*** AVAILABLE RECORDS

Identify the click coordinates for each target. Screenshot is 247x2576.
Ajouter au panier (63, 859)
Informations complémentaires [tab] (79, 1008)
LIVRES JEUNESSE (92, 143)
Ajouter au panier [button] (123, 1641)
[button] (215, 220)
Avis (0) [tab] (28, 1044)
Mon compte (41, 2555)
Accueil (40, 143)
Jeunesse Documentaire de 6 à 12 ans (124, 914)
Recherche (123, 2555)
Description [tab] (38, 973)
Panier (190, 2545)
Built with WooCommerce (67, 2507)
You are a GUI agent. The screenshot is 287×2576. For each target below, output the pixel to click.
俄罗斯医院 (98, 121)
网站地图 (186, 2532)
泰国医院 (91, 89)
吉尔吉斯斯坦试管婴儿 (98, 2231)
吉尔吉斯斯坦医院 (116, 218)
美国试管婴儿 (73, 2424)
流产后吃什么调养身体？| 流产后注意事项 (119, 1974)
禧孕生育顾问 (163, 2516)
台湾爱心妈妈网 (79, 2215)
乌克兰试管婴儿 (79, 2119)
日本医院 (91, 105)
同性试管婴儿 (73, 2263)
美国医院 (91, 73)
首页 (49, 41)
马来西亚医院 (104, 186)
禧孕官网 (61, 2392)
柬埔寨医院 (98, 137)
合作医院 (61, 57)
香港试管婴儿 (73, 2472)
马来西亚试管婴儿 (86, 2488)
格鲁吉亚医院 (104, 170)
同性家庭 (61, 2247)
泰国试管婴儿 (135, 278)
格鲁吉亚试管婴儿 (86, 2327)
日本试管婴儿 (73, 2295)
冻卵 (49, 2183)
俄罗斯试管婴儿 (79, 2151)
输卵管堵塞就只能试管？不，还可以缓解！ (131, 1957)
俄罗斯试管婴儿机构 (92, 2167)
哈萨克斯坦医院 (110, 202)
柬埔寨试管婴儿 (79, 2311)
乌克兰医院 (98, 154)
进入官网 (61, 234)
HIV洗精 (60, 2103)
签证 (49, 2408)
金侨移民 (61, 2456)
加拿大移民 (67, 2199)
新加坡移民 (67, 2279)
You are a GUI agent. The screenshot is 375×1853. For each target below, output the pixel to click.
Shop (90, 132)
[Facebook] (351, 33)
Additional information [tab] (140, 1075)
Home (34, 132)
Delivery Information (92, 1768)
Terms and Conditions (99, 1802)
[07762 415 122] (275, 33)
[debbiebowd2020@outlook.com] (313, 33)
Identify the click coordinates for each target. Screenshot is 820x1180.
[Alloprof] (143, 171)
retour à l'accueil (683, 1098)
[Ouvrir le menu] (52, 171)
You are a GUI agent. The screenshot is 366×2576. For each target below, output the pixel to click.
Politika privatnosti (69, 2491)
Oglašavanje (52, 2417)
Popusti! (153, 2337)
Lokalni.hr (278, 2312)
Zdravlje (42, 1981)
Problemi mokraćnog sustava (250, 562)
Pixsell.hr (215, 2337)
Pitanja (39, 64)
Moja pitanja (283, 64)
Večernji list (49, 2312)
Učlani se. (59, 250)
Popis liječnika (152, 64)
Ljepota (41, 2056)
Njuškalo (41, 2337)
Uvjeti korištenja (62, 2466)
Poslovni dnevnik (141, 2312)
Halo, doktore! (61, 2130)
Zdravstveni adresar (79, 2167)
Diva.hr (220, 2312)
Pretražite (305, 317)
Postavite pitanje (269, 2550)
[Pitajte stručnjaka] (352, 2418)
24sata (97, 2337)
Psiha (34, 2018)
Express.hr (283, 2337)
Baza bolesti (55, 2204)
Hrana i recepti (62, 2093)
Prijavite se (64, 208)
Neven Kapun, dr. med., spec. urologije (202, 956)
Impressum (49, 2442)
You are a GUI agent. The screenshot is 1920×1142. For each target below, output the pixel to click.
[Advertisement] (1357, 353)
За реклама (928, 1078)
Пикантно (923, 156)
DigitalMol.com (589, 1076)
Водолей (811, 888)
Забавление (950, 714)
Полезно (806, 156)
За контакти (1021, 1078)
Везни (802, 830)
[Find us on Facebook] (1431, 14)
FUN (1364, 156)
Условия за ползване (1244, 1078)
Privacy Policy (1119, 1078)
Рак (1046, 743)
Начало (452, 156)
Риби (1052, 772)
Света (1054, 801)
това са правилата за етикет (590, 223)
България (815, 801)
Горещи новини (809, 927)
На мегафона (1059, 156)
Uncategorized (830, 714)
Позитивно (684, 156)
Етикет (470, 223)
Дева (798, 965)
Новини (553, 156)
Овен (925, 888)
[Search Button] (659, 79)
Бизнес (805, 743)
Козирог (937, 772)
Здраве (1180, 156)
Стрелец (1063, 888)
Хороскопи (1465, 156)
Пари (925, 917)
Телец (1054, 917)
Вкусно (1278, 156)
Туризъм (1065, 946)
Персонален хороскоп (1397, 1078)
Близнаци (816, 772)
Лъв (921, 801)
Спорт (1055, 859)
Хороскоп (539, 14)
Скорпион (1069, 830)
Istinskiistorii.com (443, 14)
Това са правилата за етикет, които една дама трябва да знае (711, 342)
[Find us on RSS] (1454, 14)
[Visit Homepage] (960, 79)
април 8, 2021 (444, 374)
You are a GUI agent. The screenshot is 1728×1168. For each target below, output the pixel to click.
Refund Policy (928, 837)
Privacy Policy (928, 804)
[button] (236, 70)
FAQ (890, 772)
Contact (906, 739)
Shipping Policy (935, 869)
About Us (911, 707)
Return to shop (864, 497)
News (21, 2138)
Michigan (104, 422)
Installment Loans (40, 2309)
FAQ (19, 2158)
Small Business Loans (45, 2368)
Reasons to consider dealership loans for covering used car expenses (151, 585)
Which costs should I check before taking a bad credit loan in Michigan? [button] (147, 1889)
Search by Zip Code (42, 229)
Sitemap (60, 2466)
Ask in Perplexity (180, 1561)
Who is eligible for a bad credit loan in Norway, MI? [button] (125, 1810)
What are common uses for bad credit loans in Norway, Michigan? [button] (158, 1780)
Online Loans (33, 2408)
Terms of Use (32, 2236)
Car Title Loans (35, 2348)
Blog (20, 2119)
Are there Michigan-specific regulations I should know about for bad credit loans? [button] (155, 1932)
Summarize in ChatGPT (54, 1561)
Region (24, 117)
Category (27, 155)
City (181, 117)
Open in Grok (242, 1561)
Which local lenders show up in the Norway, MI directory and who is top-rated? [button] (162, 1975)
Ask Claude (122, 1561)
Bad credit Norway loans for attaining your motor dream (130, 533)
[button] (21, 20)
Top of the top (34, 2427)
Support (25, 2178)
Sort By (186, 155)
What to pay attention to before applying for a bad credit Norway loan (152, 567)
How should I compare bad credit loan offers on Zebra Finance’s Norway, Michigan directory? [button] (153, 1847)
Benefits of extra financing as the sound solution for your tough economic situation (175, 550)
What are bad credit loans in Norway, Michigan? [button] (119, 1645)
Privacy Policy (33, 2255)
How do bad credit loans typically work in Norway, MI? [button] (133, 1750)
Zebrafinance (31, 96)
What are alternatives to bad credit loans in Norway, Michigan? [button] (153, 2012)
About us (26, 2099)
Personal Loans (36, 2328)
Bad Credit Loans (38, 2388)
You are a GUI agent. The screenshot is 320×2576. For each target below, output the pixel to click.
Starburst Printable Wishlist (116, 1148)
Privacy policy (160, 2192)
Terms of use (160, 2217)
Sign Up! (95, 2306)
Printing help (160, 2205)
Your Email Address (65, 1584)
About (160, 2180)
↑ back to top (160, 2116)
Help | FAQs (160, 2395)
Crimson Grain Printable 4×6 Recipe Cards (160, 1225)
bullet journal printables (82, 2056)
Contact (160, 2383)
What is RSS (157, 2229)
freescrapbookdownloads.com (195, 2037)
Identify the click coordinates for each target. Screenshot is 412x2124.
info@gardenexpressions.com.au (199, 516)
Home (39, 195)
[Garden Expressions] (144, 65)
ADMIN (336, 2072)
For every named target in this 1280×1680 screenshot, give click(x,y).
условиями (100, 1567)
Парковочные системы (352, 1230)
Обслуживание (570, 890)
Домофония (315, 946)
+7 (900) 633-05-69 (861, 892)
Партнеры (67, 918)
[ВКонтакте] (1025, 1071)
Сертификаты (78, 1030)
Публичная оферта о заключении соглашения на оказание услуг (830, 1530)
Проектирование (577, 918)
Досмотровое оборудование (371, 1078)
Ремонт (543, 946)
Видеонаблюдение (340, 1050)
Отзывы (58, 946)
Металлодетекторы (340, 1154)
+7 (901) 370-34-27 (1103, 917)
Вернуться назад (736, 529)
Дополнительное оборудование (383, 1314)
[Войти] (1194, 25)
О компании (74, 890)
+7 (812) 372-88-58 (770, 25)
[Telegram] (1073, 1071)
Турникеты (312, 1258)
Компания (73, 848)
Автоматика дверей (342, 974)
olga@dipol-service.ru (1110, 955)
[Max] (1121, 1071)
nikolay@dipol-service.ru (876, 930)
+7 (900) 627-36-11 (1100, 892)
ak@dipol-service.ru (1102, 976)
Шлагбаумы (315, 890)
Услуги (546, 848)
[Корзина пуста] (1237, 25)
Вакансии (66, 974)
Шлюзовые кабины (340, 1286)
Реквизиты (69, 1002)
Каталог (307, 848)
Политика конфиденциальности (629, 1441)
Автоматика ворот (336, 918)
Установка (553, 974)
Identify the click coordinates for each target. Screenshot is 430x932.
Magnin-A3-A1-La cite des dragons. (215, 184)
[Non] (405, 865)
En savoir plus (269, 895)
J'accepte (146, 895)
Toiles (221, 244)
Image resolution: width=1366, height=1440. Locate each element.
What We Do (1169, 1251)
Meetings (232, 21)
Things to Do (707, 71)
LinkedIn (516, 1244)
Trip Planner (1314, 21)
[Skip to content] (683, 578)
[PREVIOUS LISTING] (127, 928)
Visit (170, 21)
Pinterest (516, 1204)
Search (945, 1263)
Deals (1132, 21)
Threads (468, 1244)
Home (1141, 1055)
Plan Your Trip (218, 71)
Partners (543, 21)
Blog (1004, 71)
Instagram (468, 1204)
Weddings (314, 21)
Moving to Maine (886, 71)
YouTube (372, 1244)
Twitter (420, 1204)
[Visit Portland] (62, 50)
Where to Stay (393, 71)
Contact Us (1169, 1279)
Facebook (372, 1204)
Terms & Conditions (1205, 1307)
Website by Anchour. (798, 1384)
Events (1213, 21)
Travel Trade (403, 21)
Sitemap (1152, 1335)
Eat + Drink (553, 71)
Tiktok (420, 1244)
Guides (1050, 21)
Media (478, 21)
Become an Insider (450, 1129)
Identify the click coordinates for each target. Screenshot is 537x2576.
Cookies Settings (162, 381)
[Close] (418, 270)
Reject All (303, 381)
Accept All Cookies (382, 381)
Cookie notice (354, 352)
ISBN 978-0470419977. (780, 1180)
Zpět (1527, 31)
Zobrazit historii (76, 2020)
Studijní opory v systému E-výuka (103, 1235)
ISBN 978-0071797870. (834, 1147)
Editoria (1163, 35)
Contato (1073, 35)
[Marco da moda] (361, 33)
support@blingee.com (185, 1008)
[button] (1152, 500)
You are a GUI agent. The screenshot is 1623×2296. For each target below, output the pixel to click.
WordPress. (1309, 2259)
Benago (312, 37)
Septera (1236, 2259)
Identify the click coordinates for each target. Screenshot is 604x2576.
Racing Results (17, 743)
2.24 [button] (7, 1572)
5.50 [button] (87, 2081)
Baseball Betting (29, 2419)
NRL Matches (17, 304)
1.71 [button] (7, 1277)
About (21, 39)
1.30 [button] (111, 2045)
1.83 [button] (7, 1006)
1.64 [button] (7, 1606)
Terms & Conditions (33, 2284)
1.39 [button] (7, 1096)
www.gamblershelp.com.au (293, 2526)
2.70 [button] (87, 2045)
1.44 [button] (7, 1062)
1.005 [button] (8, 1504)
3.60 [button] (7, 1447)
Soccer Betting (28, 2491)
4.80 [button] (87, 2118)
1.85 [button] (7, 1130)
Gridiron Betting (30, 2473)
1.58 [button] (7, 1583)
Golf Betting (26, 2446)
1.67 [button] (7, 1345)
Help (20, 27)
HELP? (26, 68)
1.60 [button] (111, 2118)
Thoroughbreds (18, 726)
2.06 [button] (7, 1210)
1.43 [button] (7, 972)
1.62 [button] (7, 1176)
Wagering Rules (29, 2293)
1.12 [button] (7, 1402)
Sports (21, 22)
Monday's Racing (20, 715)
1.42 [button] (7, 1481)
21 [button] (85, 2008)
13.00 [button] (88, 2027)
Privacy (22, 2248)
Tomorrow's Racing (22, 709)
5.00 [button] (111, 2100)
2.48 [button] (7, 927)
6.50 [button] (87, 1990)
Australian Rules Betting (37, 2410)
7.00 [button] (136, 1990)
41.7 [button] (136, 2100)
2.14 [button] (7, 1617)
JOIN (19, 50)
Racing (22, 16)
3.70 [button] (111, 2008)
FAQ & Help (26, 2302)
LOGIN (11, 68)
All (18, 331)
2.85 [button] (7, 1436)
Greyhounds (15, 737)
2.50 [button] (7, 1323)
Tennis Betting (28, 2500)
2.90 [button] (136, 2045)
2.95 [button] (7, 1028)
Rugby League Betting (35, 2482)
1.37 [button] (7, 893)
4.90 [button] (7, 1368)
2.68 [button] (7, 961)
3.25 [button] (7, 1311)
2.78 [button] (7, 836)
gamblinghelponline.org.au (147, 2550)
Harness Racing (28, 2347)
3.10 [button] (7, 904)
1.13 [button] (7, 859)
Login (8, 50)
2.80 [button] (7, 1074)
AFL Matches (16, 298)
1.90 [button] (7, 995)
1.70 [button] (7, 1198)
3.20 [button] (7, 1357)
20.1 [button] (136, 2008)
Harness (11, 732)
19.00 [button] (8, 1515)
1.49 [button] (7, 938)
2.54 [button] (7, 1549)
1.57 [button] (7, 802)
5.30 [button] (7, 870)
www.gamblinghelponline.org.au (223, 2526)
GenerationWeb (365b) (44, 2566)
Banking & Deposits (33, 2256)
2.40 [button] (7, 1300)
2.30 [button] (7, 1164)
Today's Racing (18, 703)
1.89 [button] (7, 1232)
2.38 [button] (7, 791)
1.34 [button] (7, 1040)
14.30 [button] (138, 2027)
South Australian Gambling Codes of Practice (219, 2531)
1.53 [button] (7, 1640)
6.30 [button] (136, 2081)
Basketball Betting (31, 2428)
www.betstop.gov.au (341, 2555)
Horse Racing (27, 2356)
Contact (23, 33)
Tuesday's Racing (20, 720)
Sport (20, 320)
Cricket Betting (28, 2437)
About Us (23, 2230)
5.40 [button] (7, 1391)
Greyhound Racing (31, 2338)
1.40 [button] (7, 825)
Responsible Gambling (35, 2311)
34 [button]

******

• [PROBLEM REQUIREMENTS]
Look back at the data above. Transcribe exactly the lines starting at the line that contains "1.005 [button] (8, 1504)" and ending at the line that contains "1.60 [button] (111, 2118)".

• [RESPONSE TO THE TASK]
1.005 [button] (8, 1504)
3.60 [button] (7, 1447)
Soccer Betting (28, 2491)
4.80 [button] (87, 2118)
1.85 [button] (7, 1130)
Gridiron Betting (30, 2473)
1.58 [button] (7, 1583)
Golf Betting (26, 2446)
1.67 [button] (7, 1345)
Help (20, 27)
HELP? (26, 68)
1.60 [button] (111, 2118)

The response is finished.